今の時代こういう逃避するような映画が必要なんじゃないか

――映画を作るに当たってエルヴィスに深く入り込んだと思いますが、一番好きな曲は?

 年代によって好きな曲があります。50年代のエルヴィスは反骨心に溢れていたし、60年代はハリウッドでムービースターにもなりました。そこから少し衰退するんですけどカムバックします。最後はラスベガスに閉じ込められ動けなくなってしまうエルヴィスがいますよね。50年代の曲では「Heartbreak Hotel」、60年代だと「A Little Less Conversation」、「Suspicious Minds」も好きですね。全体的に捉えると社会的なメッセージがある「In the Ghetto」かもしれない。本当に好きな曲はたくさんありますよ。

――バズ監督は『エルヴィス』オリジナル・サウンドトラックも監修されていますが、どんな想いで作られましたか。

 若い世代のリスナーは音楽から入ると思います。サントラにはオースティンが歌ったエルヴィスの曲も収録されていますし、マネスキンなど若い世代のアーティストに参加してもらっています。映画を観た後でこのサントラを聴いて、その後にまた映画を頭の中でプレイバックして欲しいと思います。

――エルヴィスを演じたオースティン・バトラーは今作で大ブレイクしますね。

 僕は映画『タイタニック』でレオナルド・ディカプリオがブレイクしたのを目撃していて、これと同じようなことがオースティンにも絶対に起きることです。なので、レオナルドに頼んで、この先どういう事が起きるのかオースティンに教えていました。ロンドンに行った時に女の子たちがものすごい黄色い声を上げるんですよ。僕はBTSのライブを観に行ったことがあるんですけど、その声援はBTSのファンと同じような感覚でした。350万人がこの映画を観てくれたので、その中の300万人は彼のファンになるでしょうから、これからもっと増えると思いますよ。
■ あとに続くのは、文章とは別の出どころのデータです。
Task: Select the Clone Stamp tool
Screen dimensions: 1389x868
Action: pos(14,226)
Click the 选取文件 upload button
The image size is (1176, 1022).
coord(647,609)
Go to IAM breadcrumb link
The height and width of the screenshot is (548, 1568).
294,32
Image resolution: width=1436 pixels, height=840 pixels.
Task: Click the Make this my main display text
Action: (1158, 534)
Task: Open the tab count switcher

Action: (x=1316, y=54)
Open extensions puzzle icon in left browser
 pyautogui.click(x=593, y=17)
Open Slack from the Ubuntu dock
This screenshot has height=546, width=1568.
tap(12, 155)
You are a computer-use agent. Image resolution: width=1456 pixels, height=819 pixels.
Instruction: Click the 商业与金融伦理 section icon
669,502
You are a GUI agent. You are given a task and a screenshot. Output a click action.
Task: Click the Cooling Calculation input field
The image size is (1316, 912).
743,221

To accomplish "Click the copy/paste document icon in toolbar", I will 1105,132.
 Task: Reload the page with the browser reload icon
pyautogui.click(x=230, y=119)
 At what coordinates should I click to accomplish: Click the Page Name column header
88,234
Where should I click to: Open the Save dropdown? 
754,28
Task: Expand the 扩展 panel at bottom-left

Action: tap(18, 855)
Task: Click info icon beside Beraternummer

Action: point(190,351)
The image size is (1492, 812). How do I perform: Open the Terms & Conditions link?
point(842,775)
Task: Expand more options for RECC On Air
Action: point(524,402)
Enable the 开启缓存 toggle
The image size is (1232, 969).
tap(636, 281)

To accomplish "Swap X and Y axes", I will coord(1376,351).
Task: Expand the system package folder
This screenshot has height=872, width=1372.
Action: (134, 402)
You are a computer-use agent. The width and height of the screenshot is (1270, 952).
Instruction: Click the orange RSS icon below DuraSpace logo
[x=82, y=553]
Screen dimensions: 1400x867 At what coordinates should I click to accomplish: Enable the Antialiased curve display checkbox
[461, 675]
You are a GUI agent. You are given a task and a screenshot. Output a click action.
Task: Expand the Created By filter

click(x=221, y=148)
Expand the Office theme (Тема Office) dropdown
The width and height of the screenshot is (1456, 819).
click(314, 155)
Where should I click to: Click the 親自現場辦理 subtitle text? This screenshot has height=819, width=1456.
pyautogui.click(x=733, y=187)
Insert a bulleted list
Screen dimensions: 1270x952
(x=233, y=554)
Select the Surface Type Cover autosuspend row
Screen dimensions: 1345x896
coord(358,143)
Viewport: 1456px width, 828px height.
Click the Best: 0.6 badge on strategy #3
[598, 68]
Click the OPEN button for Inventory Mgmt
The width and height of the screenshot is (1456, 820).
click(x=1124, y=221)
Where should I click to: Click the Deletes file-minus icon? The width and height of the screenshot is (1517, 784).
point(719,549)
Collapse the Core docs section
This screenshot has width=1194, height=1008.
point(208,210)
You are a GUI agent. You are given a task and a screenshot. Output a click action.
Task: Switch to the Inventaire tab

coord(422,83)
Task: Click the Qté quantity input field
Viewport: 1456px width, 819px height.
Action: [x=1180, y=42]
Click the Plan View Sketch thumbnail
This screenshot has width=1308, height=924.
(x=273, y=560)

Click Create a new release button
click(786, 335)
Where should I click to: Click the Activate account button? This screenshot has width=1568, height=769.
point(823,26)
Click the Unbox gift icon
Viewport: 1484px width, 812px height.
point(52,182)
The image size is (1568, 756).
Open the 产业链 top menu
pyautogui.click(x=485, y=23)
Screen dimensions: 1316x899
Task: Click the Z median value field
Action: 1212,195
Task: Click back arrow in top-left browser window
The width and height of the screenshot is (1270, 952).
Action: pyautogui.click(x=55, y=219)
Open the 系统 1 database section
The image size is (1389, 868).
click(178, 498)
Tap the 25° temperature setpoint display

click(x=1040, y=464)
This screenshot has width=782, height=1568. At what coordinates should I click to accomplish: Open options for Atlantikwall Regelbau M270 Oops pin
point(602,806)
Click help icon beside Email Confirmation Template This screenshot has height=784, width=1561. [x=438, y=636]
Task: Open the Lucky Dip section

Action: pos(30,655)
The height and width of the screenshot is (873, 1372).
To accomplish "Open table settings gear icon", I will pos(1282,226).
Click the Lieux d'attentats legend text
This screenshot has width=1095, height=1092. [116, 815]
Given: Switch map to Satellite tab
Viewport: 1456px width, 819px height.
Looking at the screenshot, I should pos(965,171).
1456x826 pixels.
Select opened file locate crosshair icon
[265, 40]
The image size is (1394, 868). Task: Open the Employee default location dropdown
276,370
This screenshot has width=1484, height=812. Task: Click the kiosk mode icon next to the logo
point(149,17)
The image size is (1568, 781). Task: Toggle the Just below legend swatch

(取材時)

――最後にこの映画が公開されて期待していることはありますか。

『エルヴィス』が、さまざまな国でどのように受け取られるかをとても楽しみにしているんだ。僕は日本にとても興味があって、なぜなら、日本に行くことは、エルヴィスにとって大きな情熱だったからなんです。そして(パーカー)大佐は、エルヴィスが決して国を離れないようにたくらみました。彼の深くてダークな秘密のためにね。(日本には)今でも、若者文化も含め直接的なエルヴィスの影響がたくさんある。それは、ある意味とても興味深いことです。そして、今の時代こういう逃避するような映画が必要なんじゃないかと思っています。エルヴィスは人類の統一という事を大事に思っていましたし、アメリカでこの映画が興行収入1位になった時に、エルヴィスのような人を見て方向性を見出したいという人がいると思うんです。なので、こういうアーティストを見ることは大切なことだと思います。